II. Statement of Facts
On November 14, 2009, top-20-ranked TCU and Utah played football in
Amon Carter stadium before a sold-out crowd, reportedly numbering over
50,000. With a 6:40 p.m. kick-off, parking lots opened earlier than normal at 1:00
p.m. The TCU Police Department and the Fort Worth Police Department
(FWPD) provided security, with Contemporary Services Corporation (CSC)

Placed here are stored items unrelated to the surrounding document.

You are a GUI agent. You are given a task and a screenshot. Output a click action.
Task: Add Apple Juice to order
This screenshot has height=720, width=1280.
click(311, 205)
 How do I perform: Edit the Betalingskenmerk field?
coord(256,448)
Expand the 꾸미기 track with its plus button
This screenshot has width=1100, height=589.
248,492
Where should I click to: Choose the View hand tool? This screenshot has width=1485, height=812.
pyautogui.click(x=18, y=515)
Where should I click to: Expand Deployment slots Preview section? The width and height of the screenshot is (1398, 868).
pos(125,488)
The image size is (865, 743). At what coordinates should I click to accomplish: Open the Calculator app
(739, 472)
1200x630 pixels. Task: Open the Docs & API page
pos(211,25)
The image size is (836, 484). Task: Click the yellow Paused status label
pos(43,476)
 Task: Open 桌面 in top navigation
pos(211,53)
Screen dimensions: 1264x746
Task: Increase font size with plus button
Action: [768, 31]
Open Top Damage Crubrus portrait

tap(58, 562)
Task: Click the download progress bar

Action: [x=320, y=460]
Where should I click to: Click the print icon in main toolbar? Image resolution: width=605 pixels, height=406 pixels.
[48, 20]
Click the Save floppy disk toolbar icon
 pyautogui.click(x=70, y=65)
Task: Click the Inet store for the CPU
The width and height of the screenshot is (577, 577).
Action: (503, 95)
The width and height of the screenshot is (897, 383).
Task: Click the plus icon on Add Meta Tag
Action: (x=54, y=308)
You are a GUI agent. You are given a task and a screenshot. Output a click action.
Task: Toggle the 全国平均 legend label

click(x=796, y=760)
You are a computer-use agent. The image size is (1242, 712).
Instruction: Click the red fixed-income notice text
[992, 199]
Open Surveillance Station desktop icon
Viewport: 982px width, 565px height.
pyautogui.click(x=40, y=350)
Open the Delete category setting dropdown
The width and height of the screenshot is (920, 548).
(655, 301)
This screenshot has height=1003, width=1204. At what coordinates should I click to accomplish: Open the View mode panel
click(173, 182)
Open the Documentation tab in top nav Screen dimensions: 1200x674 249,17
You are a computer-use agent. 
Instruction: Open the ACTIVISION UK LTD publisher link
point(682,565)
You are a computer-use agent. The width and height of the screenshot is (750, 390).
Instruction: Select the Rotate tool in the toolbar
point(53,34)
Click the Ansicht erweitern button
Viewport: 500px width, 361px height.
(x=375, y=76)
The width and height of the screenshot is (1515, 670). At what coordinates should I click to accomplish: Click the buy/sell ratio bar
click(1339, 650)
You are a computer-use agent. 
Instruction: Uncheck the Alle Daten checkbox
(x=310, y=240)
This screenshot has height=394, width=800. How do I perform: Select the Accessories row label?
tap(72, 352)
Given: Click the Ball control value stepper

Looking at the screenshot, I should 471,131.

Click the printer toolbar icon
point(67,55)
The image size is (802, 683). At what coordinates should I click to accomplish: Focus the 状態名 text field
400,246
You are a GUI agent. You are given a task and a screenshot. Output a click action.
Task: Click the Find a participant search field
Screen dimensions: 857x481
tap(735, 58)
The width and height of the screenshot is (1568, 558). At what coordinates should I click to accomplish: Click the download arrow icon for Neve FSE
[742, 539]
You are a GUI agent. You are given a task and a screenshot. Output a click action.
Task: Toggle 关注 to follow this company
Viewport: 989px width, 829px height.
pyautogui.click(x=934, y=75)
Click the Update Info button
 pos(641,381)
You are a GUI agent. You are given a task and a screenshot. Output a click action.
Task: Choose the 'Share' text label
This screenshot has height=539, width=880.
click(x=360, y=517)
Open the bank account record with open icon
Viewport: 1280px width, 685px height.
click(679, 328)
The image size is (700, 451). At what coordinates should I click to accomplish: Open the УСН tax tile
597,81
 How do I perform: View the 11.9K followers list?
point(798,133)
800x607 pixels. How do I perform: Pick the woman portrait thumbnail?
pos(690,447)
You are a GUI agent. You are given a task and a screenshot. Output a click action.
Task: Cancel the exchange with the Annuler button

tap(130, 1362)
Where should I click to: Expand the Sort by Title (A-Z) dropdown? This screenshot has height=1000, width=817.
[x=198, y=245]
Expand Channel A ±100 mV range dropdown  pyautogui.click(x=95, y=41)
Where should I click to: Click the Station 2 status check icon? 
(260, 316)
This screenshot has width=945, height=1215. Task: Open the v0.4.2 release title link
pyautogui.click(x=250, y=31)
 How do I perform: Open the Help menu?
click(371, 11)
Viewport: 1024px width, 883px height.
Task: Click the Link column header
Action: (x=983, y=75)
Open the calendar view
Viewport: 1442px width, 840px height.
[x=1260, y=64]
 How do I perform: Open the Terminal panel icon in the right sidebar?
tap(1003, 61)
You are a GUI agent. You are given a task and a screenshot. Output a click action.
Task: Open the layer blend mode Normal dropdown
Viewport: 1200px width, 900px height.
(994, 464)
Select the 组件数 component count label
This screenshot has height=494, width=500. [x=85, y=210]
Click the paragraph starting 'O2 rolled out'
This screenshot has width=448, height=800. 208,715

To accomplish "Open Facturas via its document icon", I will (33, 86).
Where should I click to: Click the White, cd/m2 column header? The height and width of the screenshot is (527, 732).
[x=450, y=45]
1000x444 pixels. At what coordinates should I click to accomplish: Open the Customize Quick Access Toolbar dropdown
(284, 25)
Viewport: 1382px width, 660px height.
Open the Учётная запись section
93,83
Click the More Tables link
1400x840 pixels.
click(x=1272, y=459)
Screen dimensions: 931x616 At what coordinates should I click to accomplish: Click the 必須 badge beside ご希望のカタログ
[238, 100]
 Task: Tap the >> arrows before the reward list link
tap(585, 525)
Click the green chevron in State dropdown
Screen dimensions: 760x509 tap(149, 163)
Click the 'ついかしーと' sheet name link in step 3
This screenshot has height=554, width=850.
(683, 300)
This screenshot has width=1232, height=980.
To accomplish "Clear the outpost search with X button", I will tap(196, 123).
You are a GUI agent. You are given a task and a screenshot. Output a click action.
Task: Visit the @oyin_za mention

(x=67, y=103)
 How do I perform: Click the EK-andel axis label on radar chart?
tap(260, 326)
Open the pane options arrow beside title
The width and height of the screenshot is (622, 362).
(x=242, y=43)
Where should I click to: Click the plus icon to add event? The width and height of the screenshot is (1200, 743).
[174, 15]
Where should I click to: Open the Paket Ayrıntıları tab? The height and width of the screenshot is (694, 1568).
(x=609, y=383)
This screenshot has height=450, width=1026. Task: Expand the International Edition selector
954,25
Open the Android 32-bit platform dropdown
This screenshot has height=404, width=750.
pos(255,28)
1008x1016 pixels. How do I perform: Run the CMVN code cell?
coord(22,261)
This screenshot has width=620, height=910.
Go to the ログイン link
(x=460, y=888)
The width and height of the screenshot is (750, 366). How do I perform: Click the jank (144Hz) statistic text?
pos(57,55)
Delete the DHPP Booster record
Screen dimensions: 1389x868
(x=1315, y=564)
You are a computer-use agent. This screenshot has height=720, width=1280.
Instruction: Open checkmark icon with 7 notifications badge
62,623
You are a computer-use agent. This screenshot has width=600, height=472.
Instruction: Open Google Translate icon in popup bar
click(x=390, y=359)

providing event staffing. The two police departments furnished 113 officers, and
CSC provided an additional 211 employees. Sergeant Paul Strittmatter and
Officer Chris Brashear later testified that these numbers were sufficient for the
crowd and that generally there were few fights or arrests in connection with TCU
games in that TCU students formed a “rather sedate crowd.” Stainbrook agreed
with this assessment and later testified that he did not recall any fights at
previous football games that he had attended and was not aware of any publicity
of previous crimes at TCU. Typically, when a football game ends, the officers are
at their assigned lots, and bike patrol officers are typically the last ones to leave
on game days, tailgating usually ending by an hour and a half after the game’s
end.
Two TCU fraternity alumni, Adam Brown and Jared Bradley, held a tailgate
party in Lot 2 in connection with the football game. Eleven FWPD bike patrol
officers patrolled all of the parking lots, and Officer Phillip Vasquez policed Lot 2,
working the entrance on foot. Six CSC employees were also assigned to Lot 2.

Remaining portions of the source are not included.